→ Given text
----------
When writing the introductory paragraphs, keep in mind the four main purposes of an introduction.
An introduction:
Explains the subject,
Provides background information,
States the purpose of the research paper, and
Make a thesis statement.
Grab Your Reader’s Attention
It is important to grab your reader’s attention. Do this by
Starting with a quotation,
Beginning with a question,
Stating a surprising or unusual fact, or
Relating the topic to personal experiences.
Points to Remember
When writing your introduction:
Avoid giving the title of your research paper in the introductory paragraph.
Avoid using a statement such as, “The reason I am writing this paper is…” or “I chose this topic
Avoid lengthy or complicated questions that may confuse the reader. Rhetorical questions,
however, are permissible.
Avoid using a quotation that is not relevant to your topic. When including a quotation, be sure
to connect it with your explanation.
Write the Body
of Your Paper
Writing Your Body
The body of the paper follows the introduction. It consists of a number of paragraphs in which
you develop your ideas in detail. A variety of organizational techniques may be used when writing the
body of your research paper. Think about utilizing one or more of the following techniques:
Chronological order
Trace historical events and provide explanations with a sequence of events by time.
Compare and contrast
Use this technique to compare the past and the present, to show two sides of a topic, or to
compare both the positive and negative aspects of an issue.
Cause and effect
Relate the consequences and causes of an event as part of the explanation.
Help your reader understand a difficult or complex subject.
Classification and analysis
Identify the reasons for and the consequences of various issues as you present information.
Question and answer
Tie your topic to the research by asking questions and providing answers.
Evidence from source material
Cite authorities on a particular subject through the use of quotations, paraphrased information,
and summaries.
Write Your Conclusion
Writing Your Conclusion
The conclusion is the last paragraph of your research paper. When writing the conclusion,
restate your thesis. Point out how the thesis logically results from the analysis and discussion of
points made in your research. The conclusion should also include any opinions you may have drawn
based on the research and study prescribed in the report.
Summarize the main points of your research paper and include a sentence or two that will help
the reader answer the question, “So what?” or “Does this really matter?” Be sure to support any
statements you make with examples of facts. Do not include any new information or documentation
in your conclusion.
Several of the following techniques may be helpful as you write your conclusion:
Review your main ideas.
Include a quotation or two to defend your position.
If you are writing about a particular person, discuss his or her contributions to society.
Offer suggestions for new or additional research.
Discuss the fact or statistics included in your research and relate them to your final statement.
Challenge commonly held points of view or assumptions in order to inform the reader of your
Finish with an anecdote, a brief narrative which demonstrates the subject with descriptions,
dialogue, and action.
Revise and Rewrite
Your First Draft
Revising and rewriting are important steps in writing a research paper, just as they are vital to
the writing process itself. Regardless of how well you have planned, researched, and organized, you
will need to continue making changes as you write. During this stage of writing, make any necessary
changes to improve the ideas expressed in your paper.
Keep in mind that even the best writers spend time revising and editing their first drafts! It is
very important to be flexible. Think of ways you can improve your selection of words and transitions,
and utilize parallel structure in sentences and paragraphs.
----------
→ Recorded information
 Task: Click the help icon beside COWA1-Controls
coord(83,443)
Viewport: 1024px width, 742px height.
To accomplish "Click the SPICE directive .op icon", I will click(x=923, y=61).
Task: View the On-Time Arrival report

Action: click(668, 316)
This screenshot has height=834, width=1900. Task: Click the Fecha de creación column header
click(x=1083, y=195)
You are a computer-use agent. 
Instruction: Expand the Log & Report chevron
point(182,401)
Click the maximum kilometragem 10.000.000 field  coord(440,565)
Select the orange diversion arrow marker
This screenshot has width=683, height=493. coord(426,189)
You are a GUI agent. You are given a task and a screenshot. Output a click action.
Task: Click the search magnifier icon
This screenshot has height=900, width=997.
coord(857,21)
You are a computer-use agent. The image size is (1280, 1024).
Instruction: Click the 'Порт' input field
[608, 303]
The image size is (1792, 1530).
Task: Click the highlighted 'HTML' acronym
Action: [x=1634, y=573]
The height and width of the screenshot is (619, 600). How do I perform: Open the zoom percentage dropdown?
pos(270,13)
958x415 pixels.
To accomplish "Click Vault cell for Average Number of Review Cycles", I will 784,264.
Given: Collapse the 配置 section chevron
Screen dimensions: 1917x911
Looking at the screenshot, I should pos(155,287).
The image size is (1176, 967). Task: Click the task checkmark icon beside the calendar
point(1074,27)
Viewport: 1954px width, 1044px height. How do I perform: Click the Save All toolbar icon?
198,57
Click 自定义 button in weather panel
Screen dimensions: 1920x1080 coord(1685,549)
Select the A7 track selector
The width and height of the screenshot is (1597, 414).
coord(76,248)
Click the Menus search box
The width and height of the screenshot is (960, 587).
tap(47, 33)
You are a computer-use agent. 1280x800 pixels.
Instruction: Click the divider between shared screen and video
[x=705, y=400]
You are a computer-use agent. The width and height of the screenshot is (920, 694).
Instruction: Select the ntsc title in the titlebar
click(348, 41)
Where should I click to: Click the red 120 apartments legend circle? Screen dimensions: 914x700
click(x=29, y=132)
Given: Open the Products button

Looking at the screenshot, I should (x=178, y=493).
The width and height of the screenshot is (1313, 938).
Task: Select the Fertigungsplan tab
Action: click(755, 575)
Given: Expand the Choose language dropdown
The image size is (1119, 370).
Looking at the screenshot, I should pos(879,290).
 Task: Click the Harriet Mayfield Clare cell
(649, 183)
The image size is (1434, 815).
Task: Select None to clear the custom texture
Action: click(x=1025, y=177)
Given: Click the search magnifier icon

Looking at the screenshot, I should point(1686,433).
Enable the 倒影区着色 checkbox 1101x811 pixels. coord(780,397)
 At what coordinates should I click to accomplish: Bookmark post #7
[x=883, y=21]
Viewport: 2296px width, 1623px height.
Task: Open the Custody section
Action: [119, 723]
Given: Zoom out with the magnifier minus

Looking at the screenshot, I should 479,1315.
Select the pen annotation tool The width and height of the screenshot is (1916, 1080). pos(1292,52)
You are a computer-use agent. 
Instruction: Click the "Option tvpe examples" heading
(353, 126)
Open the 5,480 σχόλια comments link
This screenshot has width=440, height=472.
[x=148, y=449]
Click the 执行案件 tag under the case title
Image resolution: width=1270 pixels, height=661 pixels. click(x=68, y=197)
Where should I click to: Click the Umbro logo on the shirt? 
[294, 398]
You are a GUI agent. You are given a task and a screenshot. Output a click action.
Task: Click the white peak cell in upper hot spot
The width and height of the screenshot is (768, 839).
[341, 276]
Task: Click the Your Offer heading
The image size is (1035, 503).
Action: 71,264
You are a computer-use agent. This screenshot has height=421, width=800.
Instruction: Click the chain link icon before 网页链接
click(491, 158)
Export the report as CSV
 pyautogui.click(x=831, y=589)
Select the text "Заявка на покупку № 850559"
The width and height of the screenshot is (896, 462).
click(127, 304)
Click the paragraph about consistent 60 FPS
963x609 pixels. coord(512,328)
----------
→ Short task 1
Answer these questions using the guide on writing a research paper.
(a) According to the guide, what part of the paper does the body follow?
(b) Which organizational technique involves tracing historical events in a sequence by time?
(c) What two things does the guide say not to include in the conclusion?
→ Short task 2
Resume the guide on writing a research paper, starting after its final sentence.

→ Right answer 1
(a) The body follows the introduction.
(b) Chronological order.
(c) New information and documentation.

→ Right answer 2
Move through the following steps as you revise and rewrite your first draft:
Let it seat for a while.
Why not give yourself time to write the first draft and then put it aside for a few days? During
this time, you can reflect on what you have written. Students often find that after a few days,
their thoughts become more organized.
Develop and use a system for making corrections.
Mark through words, phrases, clauses, or sentences that need revising. Do not eliminate
anything yet, as you may be able to use the information later.
Reread your draft aloud.
Are there sentences or paragraphs that sound out of place or are poorly written? If so, indicate
these in the margins of your paper.
Grab the reader’s attention.
Make sure that your introductory paragraph catches the reader’s attention and introduces the
thesis statement.
Make your organization easy to follow.
Each paragraph should contain a topic sentence with supporting details. Every supporting
sentence in each paragraph should relate to its topic sentence.
Check to make sure your sentences are clearly written and easy to read.
Add transitional words (e.g., while, after, since, although, first, next, further, also, finally,
furthermore, in addition, consequently) to show how ideas are related to one another.
Check your paper for accuracy.
Check punctuation, spelling, word usage, and capitalization. Consider asking a classmate,
friend, parent, relative, or another teacher to assist you in checking for accuracy.
Revise and Rewrite
Your First Draft
Be sure that your sources are properly documented.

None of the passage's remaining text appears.